Robot Inspection

What is robot inspection?

Robot inspection uses robotic devices to autonomously inspect environments to reduce humans. This robotic monitoring is largely intended to reduce risk in potentially harmful environments, including construction sites and oil rigs. 

Whether the goal is determining whether there is an unsafe amount of radiation or checking the integrity of miles of remote pipelines, robots can operate longer and in poorer environmental conditions. By relying on robots for inspections, organizations can centralize operations and realize operational savings.

Technology enabling robot inspection

According to market researcher Technavio, the global market for inspection robots is expected to grow by USD$5.3 billion from 2021 to 2026 at a combined aggregate growth rate of 19%. Below are some of the technologies enabling the growth of robot inspection.

  • Quadruped robots. While inspection robots can take many forms and non-quadruped robots also perform inspections, the capabilities of quadruped devices like Boston Dynamic’s Spot or ANYbotic’s ANYmal have sparked imaginations and applications. The nimble, accurate, and responsive way quadruped robots can move has been a game changer.
  • Sensors. Advancements in sensors, both to enable robots to react dynamically to unfamiliar terrains as well as gather important inspection data, have moved robot inspection forward.
  • Teleoperation. If you aren’t there in the flesh, teleoperation is the next best thing. Teleoperation allows a user feet or miles away to remotely operate the robot while getting a human’s eyes on the situation. Some inspection robots may ask a human to take a second look at an anomaly.
  • High-resolution cameras. Teleoperation without a camera is literally driving blind, so cameras are vital for most inspection robots. Improvements in resolution along with lower prices have improved the versatility and ROI of robot inspection.
  • Video compression technologies. Remote inspection requires transmitting large volumes of rich video collected by a high-res camera to servers and storage arrays over a wireless network, making the sharing of this data slow, laggy, and expensive. Innovations in the compression technology space are solving the video file size challenge.
  • Wireless communications. Robot inspection can take place anywhere, but the majority of locations require mobile, wireless communications. The growth of 5G and price drops in communication technology makes it possible.
  • Cloud. Robot inspection’s primary task is collecting data on the current state of things. Storing that data in the cloud removes the need to outfit robots with large local storage capacity and spares humans the wait until the robot returns from its travels.

Benefits of robot inspection

Humans excel at navigating uncertain terrain and making decisions on the fly as a matter of course. So what are the dynamics leading innovators to adopt robot inspection?

In addition to keeping humans safe, robot inspection also removes some other obstacles humans introduce into the inspection process. Humans get tired and need to eat, but they also can get bored and inattentive, especially when doing something repetitive like inspections. Robots, in contrast, inspect equally as well, and with precision humans can’t match. And while one human inspector’s assessment of “good condition” may vary from another’s, robots will provide a consistency humans lack.

Robot inspection can gather information about an environment before humans enter, increasing safety even after the robot’s job is done. This “know before you go” aspect has other benefits as well, such as ensuring that the human technician sent out to fix an issue discovered by a robot inspection has all the right parts, tools, and materials with them to avoid multiple trips. This information allows operators to optimize resources deployed on-site, maximizing each field visit while reducing the cost of operations.

> _TASK BRIEF_:
Can you reproduce the robot inspection text word for word from "Benefits of robot" to "adopt robot inspection?"? The listing is separate from the robot inspection text.

> _SUPPLIED INFORMATION_:

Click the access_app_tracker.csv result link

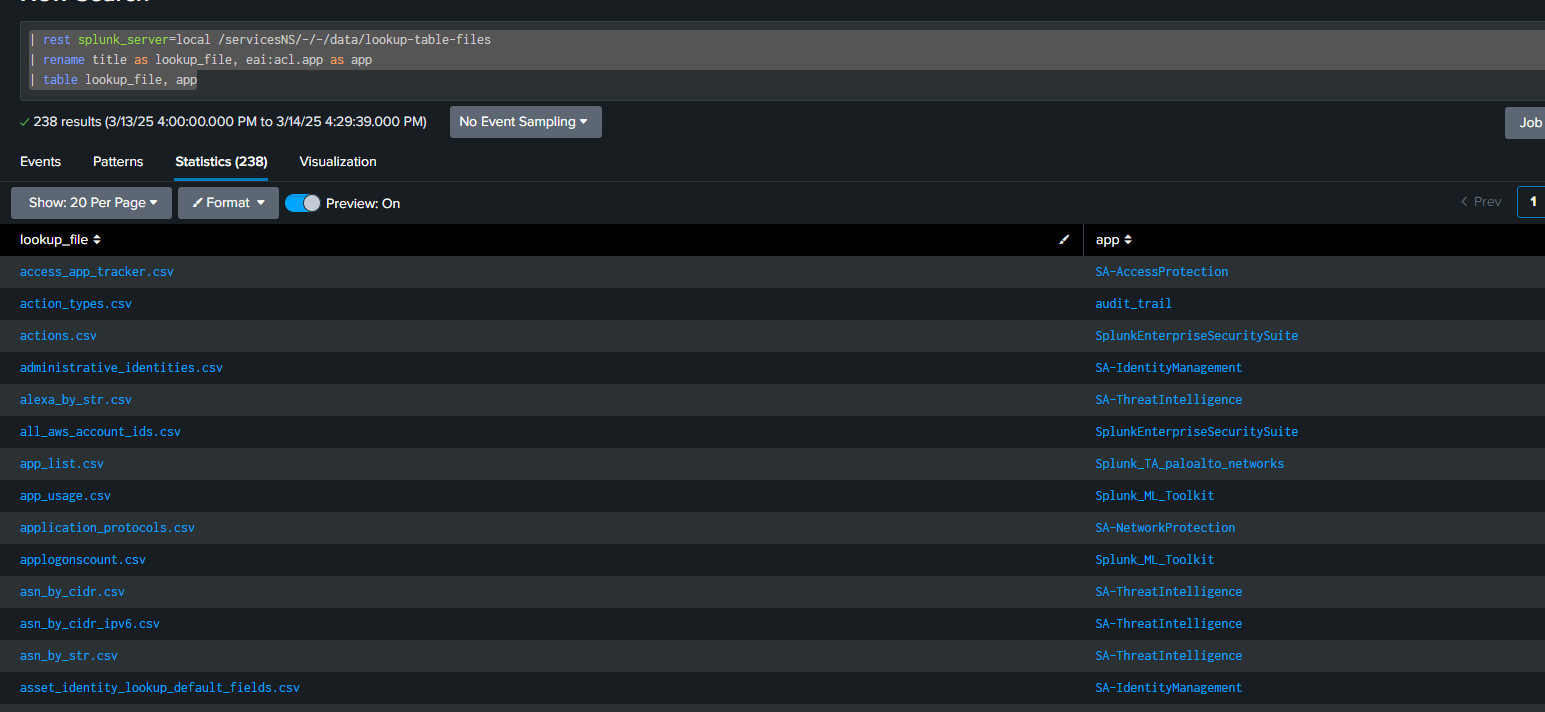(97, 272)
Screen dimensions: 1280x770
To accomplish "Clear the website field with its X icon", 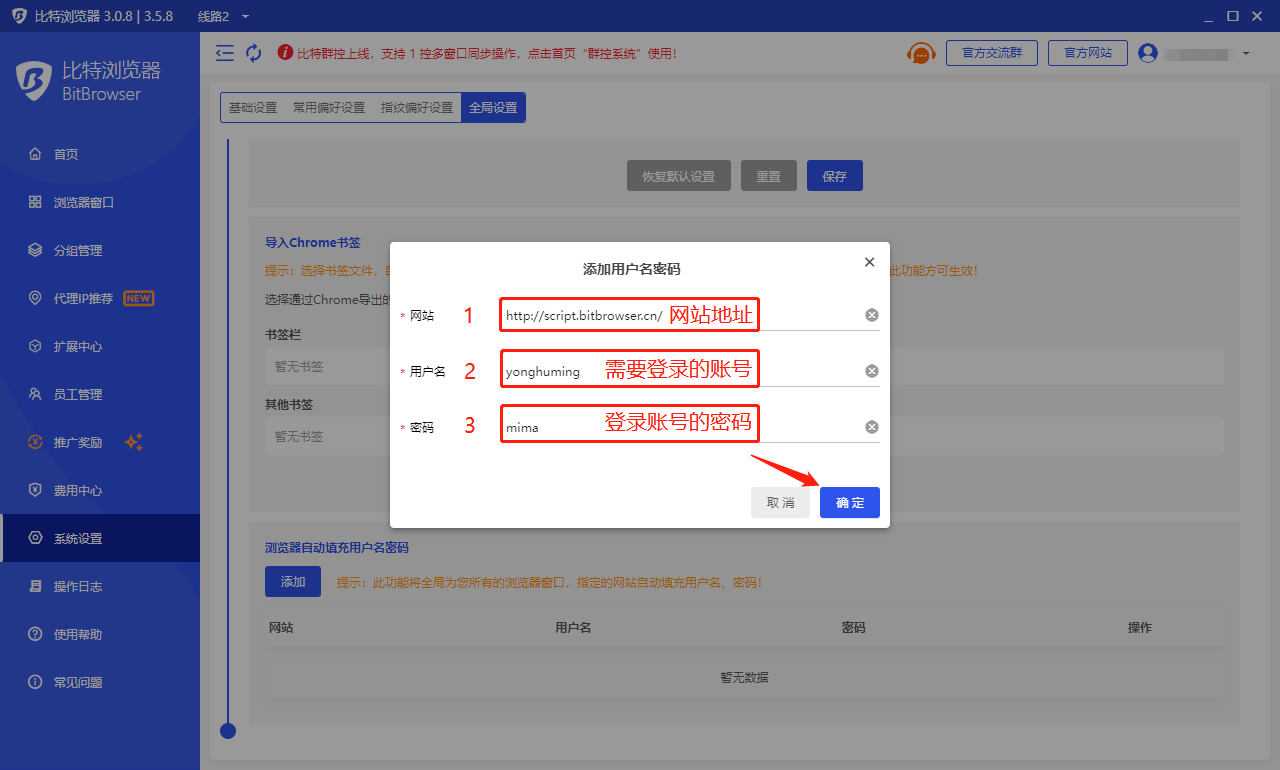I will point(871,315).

> _TASK RESPONSE_:
Benefits of robot inspection

Humans excel at navigating uncertain terrain and making decisions on the fly as a matter of course. So what are the dynamics leading innovators to adopt robot inspection?